--- Begin ---

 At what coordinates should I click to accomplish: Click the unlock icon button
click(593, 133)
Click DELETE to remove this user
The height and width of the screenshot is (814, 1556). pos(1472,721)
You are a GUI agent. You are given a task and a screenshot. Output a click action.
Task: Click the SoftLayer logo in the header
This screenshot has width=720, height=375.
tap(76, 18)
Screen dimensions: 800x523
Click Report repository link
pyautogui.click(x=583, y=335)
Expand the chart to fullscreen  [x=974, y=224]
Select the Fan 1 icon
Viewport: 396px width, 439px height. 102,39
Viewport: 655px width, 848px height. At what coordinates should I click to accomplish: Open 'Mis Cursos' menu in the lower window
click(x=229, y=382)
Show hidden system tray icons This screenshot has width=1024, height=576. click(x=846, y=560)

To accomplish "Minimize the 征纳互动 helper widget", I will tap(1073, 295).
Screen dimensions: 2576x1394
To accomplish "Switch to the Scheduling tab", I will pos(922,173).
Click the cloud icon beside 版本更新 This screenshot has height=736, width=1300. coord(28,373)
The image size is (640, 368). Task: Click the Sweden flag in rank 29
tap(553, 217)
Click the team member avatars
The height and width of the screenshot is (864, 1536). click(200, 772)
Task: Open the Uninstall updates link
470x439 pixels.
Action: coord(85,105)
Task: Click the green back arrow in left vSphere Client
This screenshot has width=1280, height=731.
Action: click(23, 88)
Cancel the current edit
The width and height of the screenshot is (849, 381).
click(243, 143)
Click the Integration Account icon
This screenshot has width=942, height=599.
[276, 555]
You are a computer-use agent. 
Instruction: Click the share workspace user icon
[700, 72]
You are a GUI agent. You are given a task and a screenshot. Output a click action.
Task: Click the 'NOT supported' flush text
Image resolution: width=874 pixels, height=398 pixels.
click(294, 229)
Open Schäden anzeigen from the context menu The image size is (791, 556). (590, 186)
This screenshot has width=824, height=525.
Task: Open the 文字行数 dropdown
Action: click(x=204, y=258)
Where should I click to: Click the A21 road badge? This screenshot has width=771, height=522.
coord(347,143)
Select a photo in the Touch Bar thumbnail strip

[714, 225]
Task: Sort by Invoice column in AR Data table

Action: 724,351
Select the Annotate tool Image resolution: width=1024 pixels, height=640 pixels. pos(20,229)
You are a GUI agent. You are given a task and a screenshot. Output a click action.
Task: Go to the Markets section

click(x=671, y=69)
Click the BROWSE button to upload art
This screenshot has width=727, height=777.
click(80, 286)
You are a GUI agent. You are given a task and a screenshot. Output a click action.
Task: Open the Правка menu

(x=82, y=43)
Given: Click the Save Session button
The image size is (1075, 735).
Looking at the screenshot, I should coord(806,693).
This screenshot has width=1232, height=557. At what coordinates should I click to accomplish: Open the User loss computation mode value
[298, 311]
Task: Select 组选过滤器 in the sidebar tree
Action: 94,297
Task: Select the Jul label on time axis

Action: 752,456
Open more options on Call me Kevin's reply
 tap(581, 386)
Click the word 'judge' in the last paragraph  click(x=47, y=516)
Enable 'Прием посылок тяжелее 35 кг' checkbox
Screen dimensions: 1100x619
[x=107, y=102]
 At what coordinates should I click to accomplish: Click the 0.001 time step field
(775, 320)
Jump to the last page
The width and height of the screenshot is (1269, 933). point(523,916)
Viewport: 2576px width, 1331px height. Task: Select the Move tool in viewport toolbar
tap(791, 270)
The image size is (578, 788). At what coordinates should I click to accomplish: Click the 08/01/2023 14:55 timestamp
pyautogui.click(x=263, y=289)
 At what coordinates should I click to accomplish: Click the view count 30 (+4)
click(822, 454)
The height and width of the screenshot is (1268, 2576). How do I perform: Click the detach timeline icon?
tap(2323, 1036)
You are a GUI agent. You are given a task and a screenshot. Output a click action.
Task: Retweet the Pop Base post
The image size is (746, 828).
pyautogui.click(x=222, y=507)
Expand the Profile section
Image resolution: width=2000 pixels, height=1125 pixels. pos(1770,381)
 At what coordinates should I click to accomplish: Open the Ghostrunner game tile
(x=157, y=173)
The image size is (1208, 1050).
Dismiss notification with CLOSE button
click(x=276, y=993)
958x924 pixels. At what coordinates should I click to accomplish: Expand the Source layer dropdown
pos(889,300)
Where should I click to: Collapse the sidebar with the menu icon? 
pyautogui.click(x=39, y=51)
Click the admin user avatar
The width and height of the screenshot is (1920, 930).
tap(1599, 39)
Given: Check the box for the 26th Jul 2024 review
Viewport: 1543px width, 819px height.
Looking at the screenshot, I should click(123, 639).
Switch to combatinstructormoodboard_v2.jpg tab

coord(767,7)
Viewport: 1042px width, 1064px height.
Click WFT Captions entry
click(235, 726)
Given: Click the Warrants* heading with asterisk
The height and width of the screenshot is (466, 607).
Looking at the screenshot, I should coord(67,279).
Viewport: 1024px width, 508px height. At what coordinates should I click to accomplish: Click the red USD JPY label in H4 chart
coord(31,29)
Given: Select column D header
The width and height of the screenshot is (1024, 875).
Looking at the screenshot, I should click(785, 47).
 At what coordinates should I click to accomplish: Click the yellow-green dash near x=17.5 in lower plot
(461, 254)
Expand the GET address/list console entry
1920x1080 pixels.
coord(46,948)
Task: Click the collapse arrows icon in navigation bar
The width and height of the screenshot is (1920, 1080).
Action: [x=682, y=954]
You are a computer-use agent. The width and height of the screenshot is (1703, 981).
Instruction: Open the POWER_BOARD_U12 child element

--- End ---

DIRECTIONS FOR THIS TASK: Please return the entire listing above verbatim, every line unchanged and in its original order.

FINISHED TASK:
 At what coordinates should I click to accomplish: Click the unlock icon button
click(593, 133)
Click DELETE to remove this user
The height and width of the screenshot is (814, 1556). pos(1472,721)
You are a GUI agent. You are given a task and a screenshot. Output a click action.
Task: Click the SoftLayer logo in the header
This screenshot has width=720, height=375.
tap(76, 18)
Screen dimensions: 800x523
Click Report repository link
pyautogui.click(x=583, y=335)
Expand the chart to fullscreen  [x=974, y=224]
Select the Fan 1 icon
Viewport: 396px width, 439px height. 102,39
Viewport: 655px width, 848px height. At what coordinates should I click to accomplish: Open 'Mis Cursos' menu in the lower window
click(x=229, y=382)
Show hidden system tray icons This screenshot has width=1024, height=576. click(x=846, y=560)

To accomplish "Minimize the 征纳互动 helper widget", I will tap(1073, 295).
Screen dimensions: 2576x1394
To accomplish "Switch to the Scheduling tab", I will pos(922,173).
Click the cloud icon beside 版本更新 This screenshot has height=736, width=1300. coord(28,373)
The image size is (640, 368). Task: Click the Sweden flag in rank 29
tap(553, 217)
Click the team member avatars
The height and width of the screenshot is (864, 1536). click(200, 772)
Task: Open the Uninstall updates link
470x439 pixels.
Action: coord(85,105)
Task: Click the green back arrow in left vSphere Client
This screenshot has width=1280, height=731.
Action: click(23, 88)
Cancel the current edit
The width and height of the screenshot is (849, 381).
click(243, 143)
Click the Integration Account icon
This screenshot has width=942, height=599.
[276, 555]
You are a computer-use agent. 
Instruction: Click the share workspace user icon
[700, 72]
You are a GUI agent. You are given a task and a screenshot. Output a click action.
Task: Click the 'NOT supported' flush text
Image resolution: width=874 pixels, height=398 pixels.
click(294, 229)
Open Schäden anzeigen from the context menu The image size is (791, 556). (590, 186)
This screenshot has width=824, height=525.
Task: Open the 文字行数 dropdown
Action: click(x=204, y=258)
Where should I click to: Click the A21 road badge? This screenshot has width=771, height=522.
coord(347,143)
Select a photo in the Touch Bar thumbnail strip

[714, 225]
Task: Sort by Invoice column in AR Data table

Action: 724,351
Select the Annotate tool Image resolution: width=1024 pixels, height=640 pixels. pos(20,229)
You are a GUI agent. You are given a task and a screenshot. Output a click action.
Task: Go to the Markets section

click(x=671, y=69)
Click the BROWSE button to upload art
This screenshot has width=727, height=777.
click(80, 286)
You are a GUI agent. You are given a task and a screenshot. Output a click action.
Task: Open the Правка menu

(x=82, y=43)
Given: Click the Save Session button
The image size is (1075, 735).
Looking at the screenshot, I should coord(806,693).
This screenshot has width=1232, height=557. At what coordinates should I click to accomplish: Open the User loss computation mode value
[298, 311]
Task: Select 组选过滤器 in the sidebar tree
Action: 94,297
Task: Select the Jul label on time axis

Action: 752,456
Open more options on Call me Kevin's reply
 tap(581, 386)
Click the word 'judge' in the last paragraph  click(x=47, y=516)
Enable 'Прием посылок тяжелее 35 кг' checkbox
Screen dimensions: 1100x619
[x=107, y=102]
 At what coordinates should I click to accomplish: Click the 0.001 time step field
(775, 320)
Jump to the last page
The width and height of the screenshot is (1269, 933). point(523,916)
Viewport: 2576px width, 1331px height. Task: Select the Move tool in viewport toolbar
tap(791, 270)
The image size is (578, 788). At what coordinates should I click to accomplish: Click the 08/01/2023 14:55 timestamp
pyautogui.click(x=263, y=289)
 At what coordinates should I click to accomplish: Click the view count 30 (+4)
click(822, 454)
The height and width of the screenshot is (1268, 2576). How do I perform: Click the detach timeline icon?
tap(2323, 1036)
You are a GUI agent. You are given a task and a screenshot. Output a click action.
Task: Retweet the Pop Base post
The image size is (746, 828).
pyautogui.click(x=222, y=507)
Expand the Profile section
Image resolution: width=2000 pixels, height=1125 pixels. pos(1770,381)
 At what coordinates should I click to accomplish: Open the Ghostrunner game tile
(x=157, y=173)
The image size is (1208, 1050).
Dismiss notification with CLOSE button
click(x=276, y=993)
958x924 pixels. At what coordinates should I click to accomplish: Expand the Source layer dropdown
pos(889,300)
Where should I click to: Collapse the sidebar with the menu icon? 
pyautogui.click(x=39, y=51)
Click the admin user avatar
The width and height of the screenshot is (1920, 930).
tap(1599, 39)
Given: Check the box for the 26th Jul 2024 review
Viewport: 1543px width, 819px height.
Looking at the screenshot, I should click(123, 639).
Switch to combatinstructormoodboard_v2.jpg tab

coord(767,7)
Viewport: 1042px width, 1064px height.
Click WFT Captions entry
click(235, 726)
Given: Click the Warrants* heading with asterisk
The height and width of the screenshot is (466, 607).
Looking at the screenshot, I should coord(67,279).
Viewport: 1024px width, 508px height. At what coordinates should I click to accomplish: Click the red USD JPY label in H4 chart
coord(31,29)
Given: Select column D header
The width and height of the screenshot is (1024, 875).
Looking at the screenshot, I should click(785, 47).
 At what coordinates should I click to accomplish: Click the yellow-green dash near x=17.5 in lower plot
(461, 254)
Expand the GET address/list console entry
1920x1080 pixels.
coord(46,948)
Task: Click the collapse arrows icon in navigation bar
The width and height of the screenshot is (1920, 1080).
Action: [x=682, y=954]
You are a computer-use agent. The width and height of the screenshot is (1703, 981).
Instruction: Open the POWER_BOARD_U12 child element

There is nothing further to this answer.